Book designers play an indispensable, if sometimes underestimated, role in the process of turning an author’s manuscript into a finished, printed book.  Chip Kidd, in his entertaining and enlightening 2012 TED Talk, says that his job as a book designer is to ask the question, “What do the stories look like?”  A book designer, he says, “Gives form to content.”

We are constantly amazed by the solutions, by the answers to the question “What does the story look like?”, that we see from the designers with whom we have the privilege to work, and wanted to give these incredibly talented individuals an opportunity to talk about how they understand their roles, and about book design more generally.

Today, we have a Q&A with Leslie Fitch.  Leslie has been a freelance designer for 15 years, designing image-driven books for arts institutions, museums, and university press publishers.  Her book and publication designs have received awards from the American Alliance of Museums, the Association of American University Presses, and Publishing Professionals Network (formerly Bookbuilders West).


Y@rtBooks: Why did you pursue design, rather than, say, painting or architecture or sculpture?

Leslie Fitch: I love books and reading. Designing books involves using typography which is both a craft and an art. I also like collaborating with scholars and editors in many different disciplines but especially art history.

Y: Have you ever completed a project and only after the book was printed did the perfect (or, at least, a better) design solution occur to you?

LF: There is no one perfect solution but many different possible ones. Of course, there is always something one could have done differently.

Y: Is your work on a book project usually more of a slow, progressive effort, or is it moved forward by unpredictable moments of inspiration?

LF: It starts out slowly but gains momentum as the deadline approaches.

Y: Do you feel that a book’s design can, or even should, play an assertive role in how a reader experiences the book, or do you feel the best book design is a kind of behind-the-scenes art – where the reader isn’t even always aware of the influence of the design?

LF: The latter. I want the reader to pay attention first to the author or artist’s work instead of my design.

Y: What is your favorite font?

LF: So many typefaces — so little time! I always use Open Type fonts with all the diacritics for all languages. There are a few fonts which work well in many kinds of books. Scala Pro is one of them.

Y: Do you design books in other genres and categories than art and architecture? If so, what are some primary differences between designing, say, a novel versus a large, glossy book on architecture?

LF: I usually design art monographs and museum exhibition catalogues but one thing that all genres have in common is the need for good typography.
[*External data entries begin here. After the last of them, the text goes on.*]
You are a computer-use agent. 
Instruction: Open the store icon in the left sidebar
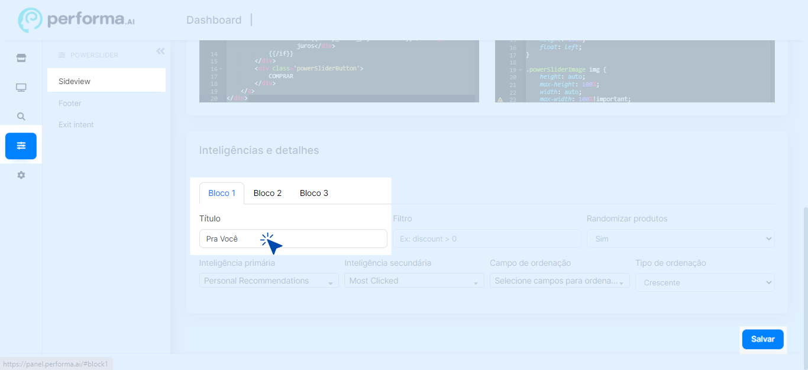tap(21, 58)
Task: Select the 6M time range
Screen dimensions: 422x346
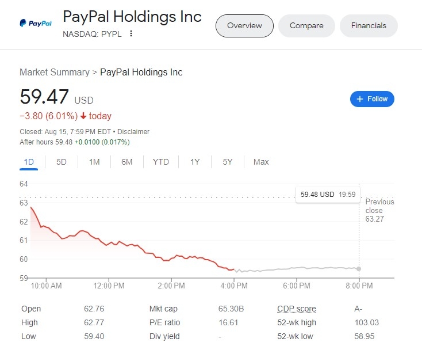Action: point(127,162)
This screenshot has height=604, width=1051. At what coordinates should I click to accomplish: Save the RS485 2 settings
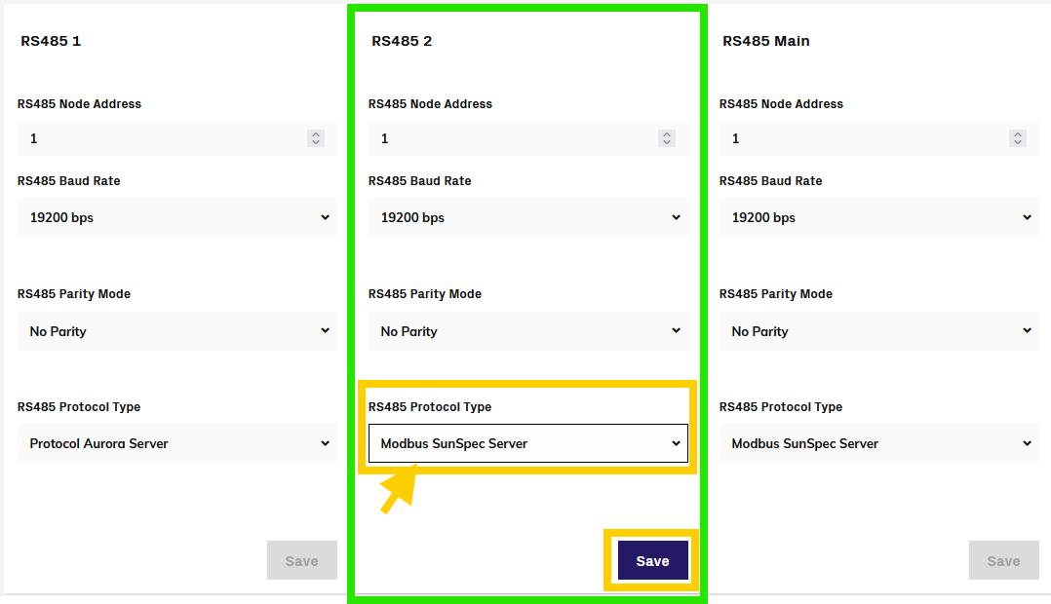[652, 561]
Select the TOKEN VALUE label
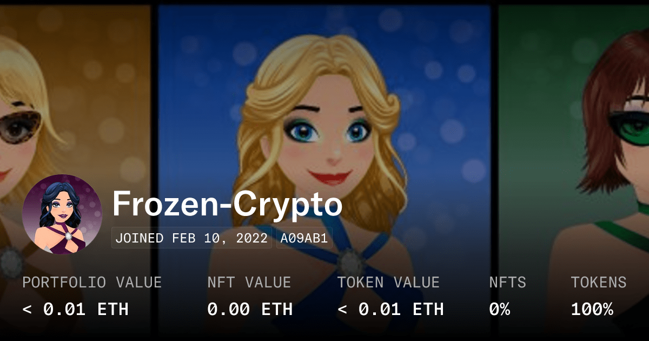 click(x=388, y=282)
The book is for the reader first and foremost. The weight of the type should not be too light, or too dark, but just right.

Y: How can an author make a book designer’s job easier?
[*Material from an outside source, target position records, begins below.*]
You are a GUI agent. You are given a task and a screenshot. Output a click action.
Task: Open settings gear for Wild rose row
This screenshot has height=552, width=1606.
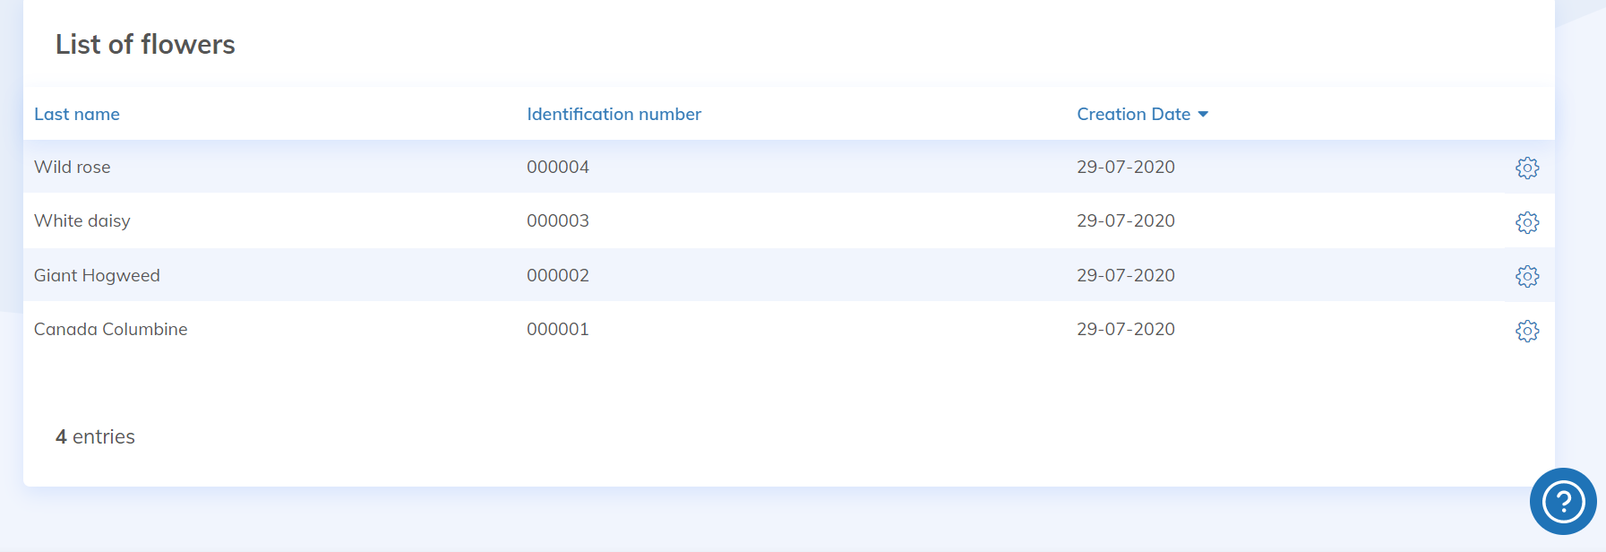1527,168
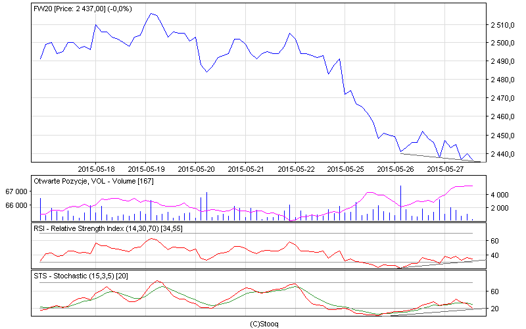Click the 2 510,0 price axis label

(x=502, y=25)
LF: Turn in the manuscript on time and don’t waste time formatting it. That is the designer’s job. The publisher will probably strip out the unnecessary formatting anyway before sending it to the designer.
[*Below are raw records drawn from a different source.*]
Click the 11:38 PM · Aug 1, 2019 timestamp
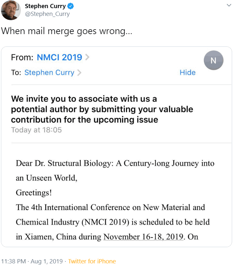Screen dimensions: 237x265 pos(32,261)
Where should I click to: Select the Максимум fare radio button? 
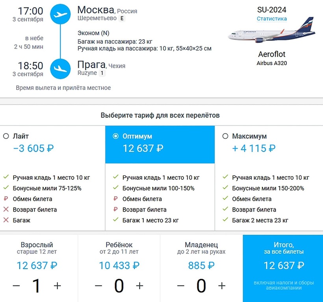225,136
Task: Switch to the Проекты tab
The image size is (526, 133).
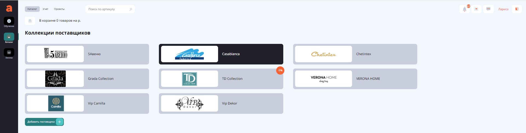Action: click(59, 9)
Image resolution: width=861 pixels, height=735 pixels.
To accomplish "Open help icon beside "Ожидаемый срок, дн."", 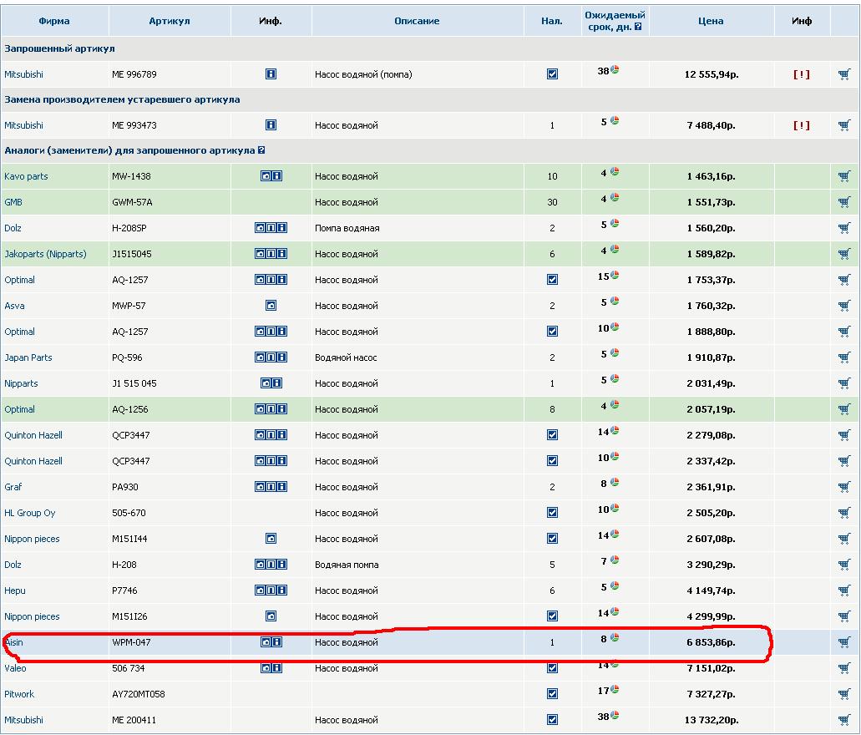I will click(638, 27).
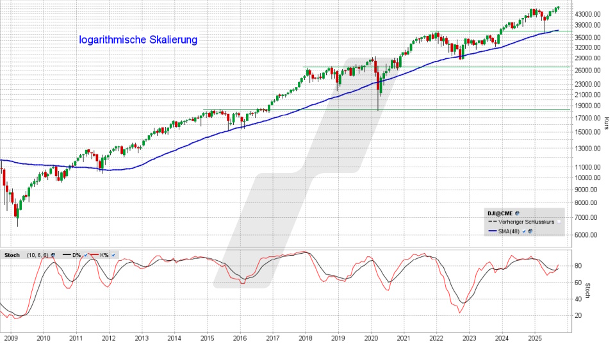The width and height of the screenshot is (615, 346).
Task: Click the Stoch parameters (10, 6, 6)
Action: (37, 255)
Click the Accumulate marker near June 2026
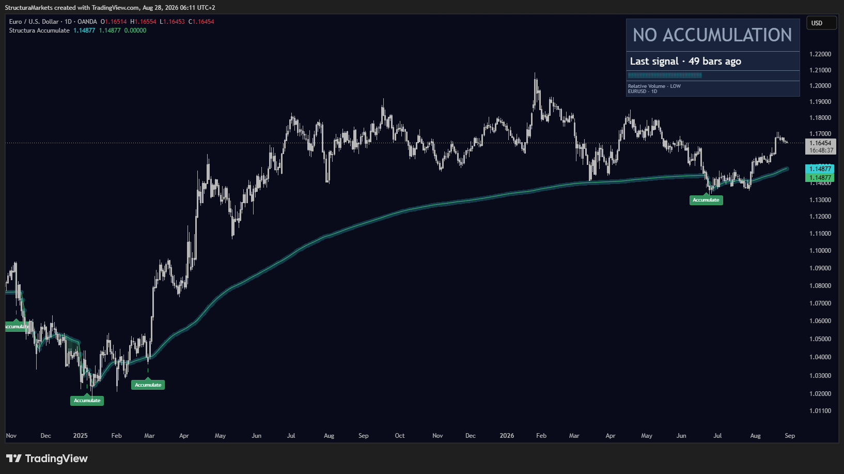The height and width of the screenshot is (474, 844). 706,200
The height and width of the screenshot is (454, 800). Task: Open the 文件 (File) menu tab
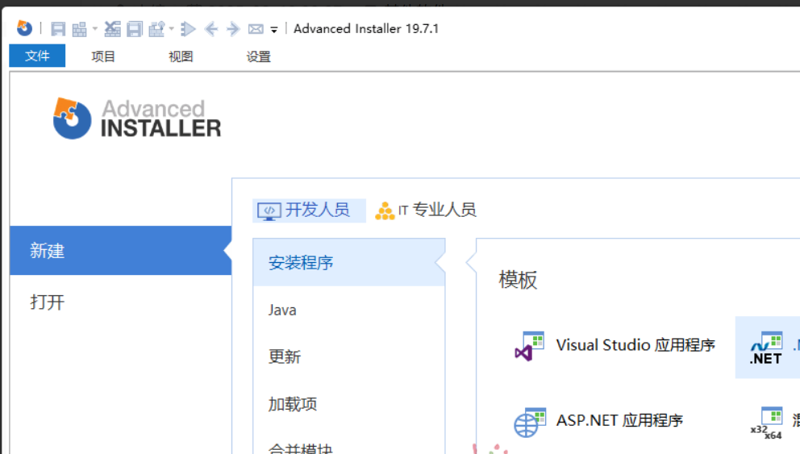click(37, 56)
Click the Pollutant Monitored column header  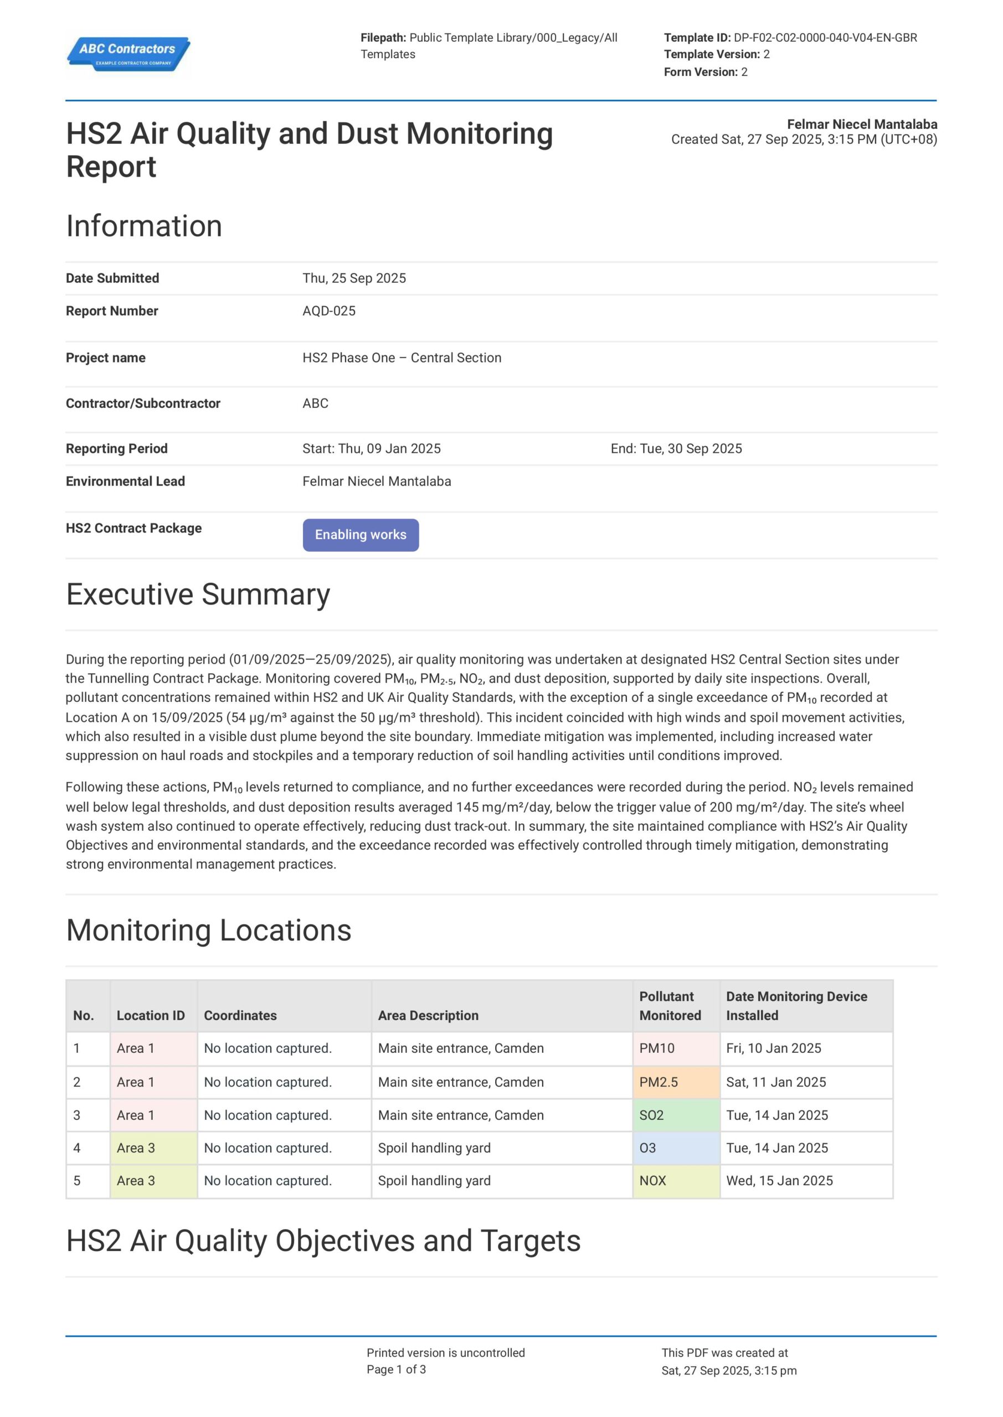coord(669,1006)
Y: Who are your favorite book designers?

LF: I admire all the designers whose amazing and creative work I have seen over the years in the AAUP book and journal show and I appreciate the publishers who hire them.

Bruce Rodgers, the designer of the typeface Centaur, is one of my inspirations. He is considered one of the finest book designers of the twentieth century.


From the Designer's Desk_Leslie Fitch_photoThis photo is a recent one of Leslie’s desk as she’s been working on a book Yale University Press will publish in March of 2014, The Life Within: Classic Maya and the Matter of Permanence by Stephen Houston.

Some of her recent collaborations with Yale University Press and our museum publishing partners are Weatherbeaten: Winslow Homer and Maine edited by Thomas Denenberg, The Waters of Rome: Aqueducts, Fountains, and the Birth of the Baroque City by Katherine Wentworth Rinne, and Modern Architecture: Representation and Reality by Neil Levine.